Since, the gene will be engineered throughout slicing the specific gene, understanding the affected gene sequence is essential. In term of biological mechanisms, we need to identify the gene very thoroughly. For instance, in conducting the anti-cancer gene therapies, scientists must modify the genome which can commence apoptosis so it can regenerate themselves. But, every method will find challenges also. In this paper, they mentioned several clinical experiments which have been set up and there are four groups of diseases influenced by this method including the cancer diseases. The others are monogenetic and infectious, and cardiovascular diseases which address different challenges including restoring cell function, decreasing the risk of inflammation respectively.

Gene Delivering Methods

Every DNA sequence performs a different function and in case of the gene therapies, those must be delivered to the cell. Subsequently, after slicing those must be carried by transporter which the scientists called as promotor. This promotor operates together with the engineered gene and the promotor will decide if the process can be started or not. Depending on the therapy, it may be better that only specific cells will perform the instructions on the DNA. In that case a promotor sequence that is only activated in a specific cell type will be used. As a result, the transgene procedure will actively induce in specific part of the organs – which is the kidneys – because these cells can recognize it. Because we need to perform inside the human’s specific cell, it must be employed with a certain signal.

The principle begins by introducing the recombinant protein inside the cells. It must be transferred through lipophilic membrane because it is the place for cell in performing the DNA sequence. However, the awareness must be considered since the transfer process is influenced by four aspects which are the efficiency of transduction, the duration of transferring, and toxicity and body’s immune response and the size of the DNA. Otherwise, it can be rejected by the body so that the scientists need to pack the DNA.

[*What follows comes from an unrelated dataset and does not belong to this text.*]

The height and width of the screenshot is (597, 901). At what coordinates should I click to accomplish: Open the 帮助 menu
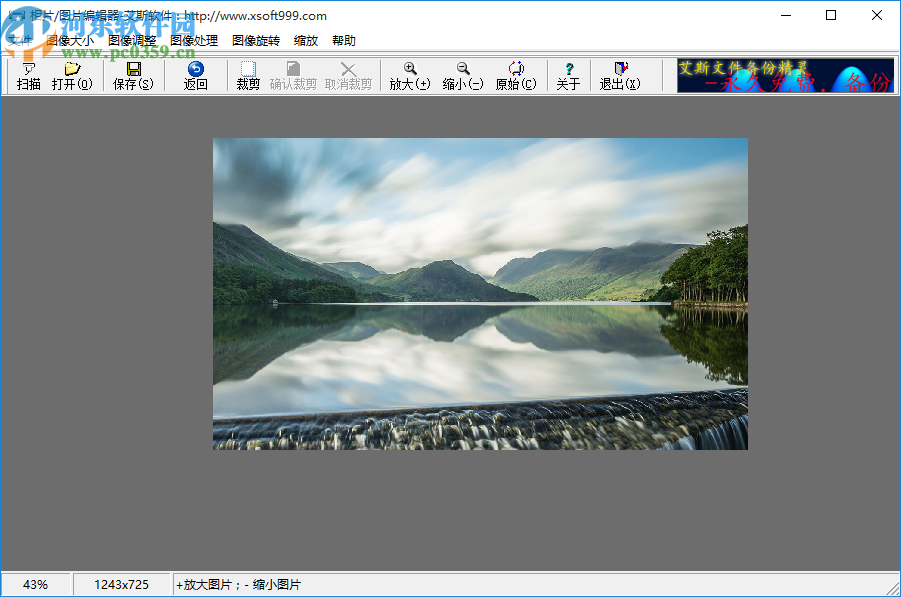click(x=344, y=41)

There are many advantages and disadvantages for every used packaging system. Either naked DNA or non-viral vectors, such as synthetic and natural compounds packaged with the naked DNA, have limitation in the efficiency of the amount. Even though, they are less toxicity so the human’s body will accept them. While, the virus which is mostly functioned as the transporter or vector triggers the immune system and the size of the engineered DNA is limited because virus is very small. So, the carrier must be biocompatible and efficient when it arrives inside the cell.

Based on those understanding, the scientists suggested that the Extracellular vesicles is the best package for delivering the gene. It is small and can attach molecules including miRNA, mRNA, lipids, proteins, and the DNA which is from the vesicles itself. The vesicles are exosomes and microvesicles which can be employed by horizontal transfer of RNA or intravenous injection. Based on this paper, there are many research which have been employing this method either to animals or human’s tissue.

Conclusion

The gene-based therapy through extracellular vesicles which is reviewed by Manoe J. Janssen et al., is one of the best safety method in kidney treatment. It is a biocompatible even though it is not clinically employed. Nevertheless, this therapy demonstrate that the kidney failure can be regenerated automatically even though it is not 100 percent fully-recovered. Furthermore, this method can be considered as a potential method which can prevent further effects of kidney diseases.

*Manoe J. Janssen, Fanny O. Arcolino, Perry Schoor, Robert Jan Kok, Enrico Mastrobattista. 2016. Gene Based Therapies for Kidney Regeneration. European Journal of Pharmacology 790 (2016) 99-108.